Sempre uma tarefa árdua pensar sobre ela.

Às vezes, abrir os olhos era o ato mais doloroso que eu fazia. Entende o quão difícil é isso?

Abri os olhos como quem não esperava nada além de avistar o conforto do lugar onde por tanto tempo dividi recordações. Mas o que encontrei foi um teto branco e mórbido. O silêncio que me sondou era quase ensurdecedor. A paz, tranquilidade, tudo me abraçou de forma prazerosa, confortando o buraco profundo no meu peito. Me permiti ficar — aonde quer que eu estivesse — em silêncio. Não queria que nada fosse capaz de interromper aquela paz que me abrangeu. Estava bom.

Levantei-me da cama ao notar os aparelhos hospitalares. Caminhei até à porta, tirando os fios que me conectavam a eles, os bip bip bip ecoaram alto. Abri à porta, ignorando meu subconsciente que me aconselhava a continuar deitada. Encontrei um corredor cheio de portas, macas vazias escoradas nas paredes, bancos lotados de pessoas, enfermeiras andando de um lado para o outro, e médicos conversando um pouco distante.

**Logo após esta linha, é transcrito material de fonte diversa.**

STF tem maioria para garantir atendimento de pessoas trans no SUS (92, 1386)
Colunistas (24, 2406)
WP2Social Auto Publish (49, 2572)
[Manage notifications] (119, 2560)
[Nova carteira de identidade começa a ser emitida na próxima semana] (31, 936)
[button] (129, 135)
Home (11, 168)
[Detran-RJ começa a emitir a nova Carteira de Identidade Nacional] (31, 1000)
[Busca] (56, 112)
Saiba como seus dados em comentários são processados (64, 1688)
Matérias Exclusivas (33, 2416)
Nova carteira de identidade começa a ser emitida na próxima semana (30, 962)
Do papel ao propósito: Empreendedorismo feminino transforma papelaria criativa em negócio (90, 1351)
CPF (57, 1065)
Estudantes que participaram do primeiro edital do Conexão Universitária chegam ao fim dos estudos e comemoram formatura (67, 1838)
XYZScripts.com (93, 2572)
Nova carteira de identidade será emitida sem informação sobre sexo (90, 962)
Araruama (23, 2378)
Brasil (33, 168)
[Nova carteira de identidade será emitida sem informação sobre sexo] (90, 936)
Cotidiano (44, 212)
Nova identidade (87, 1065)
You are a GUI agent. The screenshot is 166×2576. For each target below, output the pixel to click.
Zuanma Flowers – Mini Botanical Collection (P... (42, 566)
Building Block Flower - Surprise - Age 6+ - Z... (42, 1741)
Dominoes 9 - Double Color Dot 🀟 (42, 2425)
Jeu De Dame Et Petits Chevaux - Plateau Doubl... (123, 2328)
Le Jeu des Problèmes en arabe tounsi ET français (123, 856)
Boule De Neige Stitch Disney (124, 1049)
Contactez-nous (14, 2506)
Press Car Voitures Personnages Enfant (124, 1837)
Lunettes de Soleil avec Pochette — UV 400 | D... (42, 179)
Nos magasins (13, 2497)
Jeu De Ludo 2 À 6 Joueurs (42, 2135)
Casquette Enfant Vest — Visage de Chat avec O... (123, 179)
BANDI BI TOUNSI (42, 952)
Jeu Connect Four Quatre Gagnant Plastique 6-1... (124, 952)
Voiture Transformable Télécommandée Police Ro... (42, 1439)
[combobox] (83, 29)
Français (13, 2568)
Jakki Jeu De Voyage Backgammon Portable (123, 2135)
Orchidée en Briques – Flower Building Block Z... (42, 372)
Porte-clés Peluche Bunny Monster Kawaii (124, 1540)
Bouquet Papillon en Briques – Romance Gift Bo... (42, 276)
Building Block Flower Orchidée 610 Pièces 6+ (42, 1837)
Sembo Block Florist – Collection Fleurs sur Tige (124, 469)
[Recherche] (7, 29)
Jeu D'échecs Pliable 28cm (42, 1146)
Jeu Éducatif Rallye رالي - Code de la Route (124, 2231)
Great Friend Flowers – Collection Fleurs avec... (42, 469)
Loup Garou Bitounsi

Tentei recordar dos últimos momentos antes de fechar os olhos, não por querer, e sim por precisar. A linha tênue que separava o desespero da sanidade era um paradoxo com o qual obriguei-me a conviver. Eu precisava me recuperar de toda a bagunça que Connor tinha causado aqui dentro e do caos que havia deixado em mim. Honestamente, nunca nem foi totalmente apenas culpa dele, mas pensar em culpar outro alguém... seria mais cansativo.

Chorei, aliviada por me sentir menos sobrecarregada. Alívio de quem por tanto tempo se fez refém de projeções em que o centro sempre foi Connor. Alívio por saber que as rédeas haviam voltado a mim e de onde, na verdade, nunca deviam ter saído.

Voltei para cama, me deitei sobre ela e deixei que minha mente vagasse pelas últimas lembranças. Olhei para o que vestia, pela primeira vez, percebendo que não era minha calça jeans ou minha camisa cinza de mangas compridas. Usava apenas uma camisola azul hospitalar. Automaticamente meus olhos fixaram-se em meus pulsos. Minhas mãos com curativos recentes.

Não. Não. Não. Não.

A porta do quarto se abriu, me surpreendi por ver Sofia, imediatamente escondi meus pulsos ao cruzar os braços. Não por querer, mas por instintos.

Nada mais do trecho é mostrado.